Windows 10 is rude to guests
Our newly established network share should be visible from clients connecting from all manner of devices. If it doesn’t show up in Windows, you can use the notation \\192.168.1.100 to connect from Explorer. However, with Windows 10 (or at least recent builds of it) you will find that you are unable to connect as a guest since this functionality has been disabled for security reasons. On a home network this is not a problem, but Microsoft’s reasoning is that machines attempting to automatically connect to these shares when on other networks could be tricked into connecting to hostile servers instead. As we’ve seen, it isn’t particularly hard to protect your shares with a password and if we wanted to be rigorous about it then we should do this with all of them. But the convenience of not having to enter a password is nice too, and you can get it back by adding a registry key on the Windows machine, see http://bit. ly/1Y44geP for details.

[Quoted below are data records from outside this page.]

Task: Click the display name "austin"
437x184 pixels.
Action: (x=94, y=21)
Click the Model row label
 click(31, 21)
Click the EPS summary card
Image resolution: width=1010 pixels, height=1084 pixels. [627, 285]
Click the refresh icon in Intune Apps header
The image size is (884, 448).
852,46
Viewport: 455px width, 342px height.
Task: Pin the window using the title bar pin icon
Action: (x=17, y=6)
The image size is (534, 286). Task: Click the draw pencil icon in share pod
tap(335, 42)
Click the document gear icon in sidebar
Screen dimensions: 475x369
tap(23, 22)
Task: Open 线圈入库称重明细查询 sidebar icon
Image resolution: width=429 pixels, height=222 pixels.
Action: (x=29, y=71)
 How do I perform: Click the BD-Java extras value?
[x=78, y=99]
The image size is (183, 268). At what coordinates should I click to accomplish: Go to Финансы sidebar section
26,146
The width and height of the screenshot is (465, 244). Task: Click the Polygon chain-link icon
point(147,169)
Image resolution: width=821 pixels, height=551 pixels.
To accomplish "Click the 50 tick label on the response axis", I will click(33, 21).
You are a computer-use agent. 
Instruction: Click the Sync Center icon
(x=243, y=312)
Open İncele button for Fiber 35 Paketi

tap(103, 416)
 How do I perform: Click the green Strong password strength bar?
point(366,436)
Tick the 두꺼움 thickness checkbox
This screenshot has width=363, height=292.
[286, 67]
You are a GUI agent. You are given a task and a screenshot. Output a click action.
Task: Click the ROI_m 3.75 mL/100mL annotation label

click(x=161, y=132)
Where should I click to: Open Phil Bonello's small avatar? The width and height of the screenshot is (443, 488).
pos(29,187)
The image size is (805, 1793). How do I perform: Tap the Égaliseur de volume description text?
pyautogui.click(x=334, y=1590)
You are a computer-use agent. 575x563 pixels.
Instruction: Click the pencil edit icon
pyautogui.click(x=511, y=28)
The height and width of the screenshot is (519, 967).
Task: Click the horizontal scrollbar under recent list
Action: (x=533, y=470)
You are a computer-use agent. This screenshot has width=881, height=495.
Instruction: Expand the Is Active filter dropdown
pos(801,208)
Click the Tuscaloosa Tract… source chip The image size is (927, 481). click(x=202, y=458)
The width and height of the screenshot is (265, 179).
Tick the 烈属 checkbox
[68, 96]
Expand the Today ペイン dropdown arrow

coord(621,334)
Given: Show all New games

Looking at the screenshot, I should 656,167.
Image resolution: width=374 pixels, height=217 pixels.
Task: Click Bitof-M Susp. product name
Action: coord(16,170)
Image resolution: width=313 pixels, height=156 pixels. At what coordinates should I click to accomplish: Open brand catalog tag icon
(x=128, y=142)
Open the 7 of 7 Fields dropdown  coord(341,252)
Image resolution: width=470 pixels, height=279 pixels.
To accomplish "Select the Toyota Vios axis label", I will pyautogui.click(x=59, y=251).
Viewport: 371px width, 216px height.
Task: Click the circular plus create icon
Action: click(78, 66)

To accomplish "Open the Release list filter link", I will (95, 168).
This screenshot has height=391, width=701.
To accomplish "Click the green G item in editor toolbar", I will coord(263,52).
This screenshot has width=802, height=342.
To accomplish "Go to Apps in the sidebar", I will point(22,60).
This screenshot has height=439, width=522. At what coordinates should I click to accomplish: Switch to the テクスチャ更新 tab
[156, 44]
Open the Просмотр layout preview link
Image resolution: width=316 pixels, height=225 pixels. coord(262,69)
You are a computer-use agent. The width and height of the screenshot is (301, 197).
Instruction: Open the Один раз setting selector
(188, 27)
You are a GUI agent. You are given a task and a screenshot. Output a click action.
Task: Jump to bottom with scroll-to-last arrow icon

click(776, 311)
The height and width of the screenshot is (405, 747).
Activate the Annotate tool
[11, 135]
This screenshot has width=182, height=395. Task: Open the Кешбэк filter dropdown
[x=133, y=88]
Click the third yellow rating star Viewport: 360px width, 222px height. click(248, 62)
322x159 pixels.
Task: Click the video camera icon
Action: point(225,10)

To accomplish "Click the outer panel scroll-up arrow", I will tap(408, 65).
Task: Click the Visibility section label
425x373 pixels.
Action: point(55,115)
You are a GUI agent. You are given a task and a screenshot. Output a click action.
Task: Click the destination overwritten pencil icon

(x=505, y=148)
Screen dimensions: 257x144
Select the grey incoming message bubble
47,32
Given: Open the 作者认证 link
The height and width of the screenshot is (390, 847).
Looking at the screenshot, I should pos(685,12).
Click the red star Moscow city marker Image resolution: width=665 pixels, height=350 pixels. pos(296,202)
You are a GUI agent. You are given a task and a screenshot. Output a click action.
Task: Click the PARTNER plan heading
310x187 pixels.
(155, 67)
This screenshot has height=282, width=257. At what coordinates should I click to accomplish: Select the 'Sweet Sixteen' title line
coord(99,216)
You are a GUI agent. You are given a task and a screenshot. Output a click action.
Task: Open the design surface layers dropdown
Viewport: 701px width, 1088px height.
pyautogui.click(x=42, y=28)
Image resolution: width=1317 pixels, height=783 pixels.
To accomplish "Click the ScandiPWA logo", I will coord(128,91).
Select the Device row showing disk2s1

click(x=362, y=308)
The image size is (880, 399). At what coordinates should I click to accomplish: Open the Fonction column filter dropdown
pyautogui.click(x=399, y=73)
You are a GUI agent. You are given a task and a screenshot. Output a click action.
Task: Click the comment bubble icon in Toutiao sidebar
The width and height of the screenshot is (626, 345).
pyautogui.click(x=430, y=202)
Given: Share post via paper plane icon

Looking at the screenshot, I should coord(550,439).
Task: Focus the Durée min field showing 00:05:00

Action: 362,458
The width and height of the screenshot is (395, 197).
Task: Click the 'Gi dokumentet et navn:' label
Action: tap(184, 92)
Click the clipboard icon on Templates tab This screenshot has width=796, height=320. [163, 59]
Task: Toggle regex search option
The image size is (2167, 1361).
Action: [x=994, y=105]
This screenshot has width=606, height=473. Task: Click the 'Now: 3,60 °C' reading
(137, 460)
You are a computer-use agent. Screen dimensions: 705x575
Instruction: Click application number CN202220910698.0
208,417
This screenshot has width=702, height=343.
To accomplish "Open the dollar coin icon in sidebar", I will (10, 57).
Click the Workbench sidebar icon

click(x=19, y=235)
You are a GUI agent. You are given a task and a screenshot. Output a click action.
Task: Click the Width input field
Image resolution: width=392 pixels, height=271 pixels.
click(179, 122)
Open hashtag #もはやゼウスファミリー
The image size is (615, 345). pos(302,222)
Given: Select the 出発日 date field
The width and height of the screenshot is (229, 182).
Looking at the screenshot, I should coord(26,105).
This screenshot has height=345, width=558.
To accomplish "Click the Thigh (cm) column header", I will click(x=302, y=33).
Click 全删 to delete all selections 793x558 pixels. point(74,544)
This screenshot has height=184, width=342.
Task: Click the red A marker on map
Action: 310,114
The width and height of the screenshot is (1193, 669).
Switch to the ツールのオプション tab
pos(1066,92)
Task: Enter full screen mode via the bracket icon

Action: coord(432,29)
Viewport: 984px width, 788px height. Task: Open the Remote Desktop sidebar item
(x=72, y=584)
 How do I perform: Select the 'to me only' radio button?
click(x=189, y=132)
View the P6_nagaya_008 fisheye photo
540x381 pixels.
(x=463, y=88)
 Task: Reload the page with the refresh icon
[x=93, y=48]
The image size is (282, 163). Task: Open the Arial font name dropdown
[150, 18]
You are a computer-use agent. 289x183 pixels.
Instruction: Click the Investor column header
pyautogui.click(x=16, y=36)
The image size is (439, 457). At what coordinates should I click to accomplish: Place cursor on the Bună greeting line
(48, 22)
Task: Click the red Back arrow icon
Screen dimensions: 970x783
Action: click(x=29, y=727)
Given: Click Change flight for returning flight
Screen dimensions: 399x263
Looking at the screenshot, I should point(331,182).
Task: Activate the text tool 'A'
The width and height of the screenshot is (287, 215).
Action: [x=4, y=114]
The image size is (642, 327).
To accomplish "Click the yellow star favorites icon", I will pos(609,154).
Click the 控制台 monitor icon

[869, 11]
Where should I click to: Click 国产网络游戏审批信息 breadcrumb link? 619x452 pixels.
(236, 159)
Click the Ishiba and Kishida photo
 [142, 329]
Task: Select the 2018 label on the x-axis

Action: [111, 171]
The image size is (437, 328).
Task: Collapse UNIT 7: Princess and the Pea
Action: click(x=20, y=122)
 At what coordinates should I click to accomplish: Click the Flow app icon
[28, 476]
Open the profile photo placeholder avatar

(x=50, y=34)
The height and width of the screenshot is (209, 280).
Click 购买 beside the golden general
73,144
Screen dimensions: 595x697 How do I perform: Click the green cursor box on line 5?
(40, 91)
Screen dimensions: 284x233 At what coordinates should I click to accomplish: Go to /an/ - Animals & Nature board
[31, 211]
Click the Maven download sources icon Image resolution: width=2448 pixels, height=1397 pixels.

On the subject of security, we really should stop Samba from listening on the IPv6 interface. We can do this by adding the following lines to /etc/smb.conf: interfaces = 192.168.1.100 bind interfaces only = Yes
And that more or less concludes things for this tutorial, stay tuned for the next exciting chapter in our server series. Alternatively, if you can’t wait, consider investigating adding your own services to the server. A lot can be done from Webmin, but don’t feel restricted by it. You can easily set up a Samba share to share music over your network, following the recipe shown in this tutorial, but you could equally well set up Emby to stream it much more efficiently and through a convenient web interface. Or you could even use MPD (Music Player Daemon) to set your server up as a network-controlled music player. Just add large speakers, a powerful amplifier and several gigabytes of psytrance.